This has nothing to do with this post . . . except that I'd rather be here than dealing with this
Because we are digital nomads and self-employed, we are every single person in the typical company. We are our own help desks, secretaries, accountants, and financial analysts. On most days, these administrative duties take only a few minutes from our daily schedule but, some days, everything comes to a standstill because the difficulties of managing a business collide with the actual work we wish to do.
Yesterday was one of those days. One hour into writing, my 10-month-new state-of-the-art Sony Vaio laptop whined and then screeched, reminiscent of the appalling sounds of the emus that roam Australia, stunning me out of my work. The black screen appeared and I reverted to my catch-all technological fix, Control + Alt + Delete, and the computer soon started up. Within minutes, the screen was black again. For four hours, I pressed the Power button, watched the computer boot up and frantically saved my most recent work to our backup drive and server. By the time the evening rolled around, the computer had, with somber finality, died.

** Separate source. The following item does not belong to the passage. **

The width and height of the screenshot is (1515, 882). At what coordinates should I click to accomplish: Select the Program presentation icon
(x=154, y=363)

A crashed computer shouldn’t cause Boy Scout-worthy-knots in my shoulders but, yet, it did. This computer is my livelihood and, in the time it will take me to ship it to the Sony warranty center, have them fix it, and send it back to me, I will lose several weeks of work. I have a full line of blog posts scheduled, some technical writing lined up, and intended to finish the first draft of my novel by the end of this month. I can appropriate Patrick’s computer in the evenings (as I am doing now), but he needs it during the day. And, all our pictures, photo editing software, videos, and video editing software are on my computer, meaning that things might be a bit quieter on this website until my laptop is fixed.

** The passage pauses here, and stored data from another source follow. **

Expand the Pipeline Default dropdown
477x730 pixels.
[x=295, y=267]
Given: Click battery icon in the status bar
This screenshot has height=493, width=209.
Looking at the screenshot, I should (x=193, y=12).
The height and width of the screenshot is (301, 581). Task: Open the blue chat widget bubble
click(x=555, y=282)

There is a slew of logistical issues, as well. We are currently in Savannah and leave at the end of next week for Charleston. If the Sony center can’t fix it by the time we leave Savannah, do we have them ship it to Charleston or do we wait to have it fixed until we reach Asheville in April, at which time we will be in one place for a full month?
This isn’t the first technological worry we’ve had since we have begun traveling full-time. In the past 18 months, we have suffered through the following death toll:
- Sony Vaio laptop (not this one – my prior Sony laptop) due to extreme heat issues
- Macbook Air laptop due to extreme heat issues
- First-generation iPhone dropped and broken on concrete steps
- An 18-200 Nikon VR lens dropped and broken while hiking
- Canon point and shoot camera that died after being exposed to sand from the Namibian dunes
Granted, we work our electronics harder than the average person, taking them through extreme conditions, temperatures, and situations, and use them on a daily basis. But, the Sony Vaio that just died is less than a year old and I’ve already sent it to the warranty center once because the hinges for the monitor fell apart. I spent two hours on the phone this morning with the warranty center and they believe that my 32 GB solid-state hard drive (which I purchased for its supposed crash-proof-worthiness) is corrupt and needs to be entirely replaced. Patrick keeps telling me I need to suck it up and start buying Macs but I then point out that his Macbook Air reached mind-boggling temperatures before he replaced it. Plus, call me old-fashioned, but I prefer PCs.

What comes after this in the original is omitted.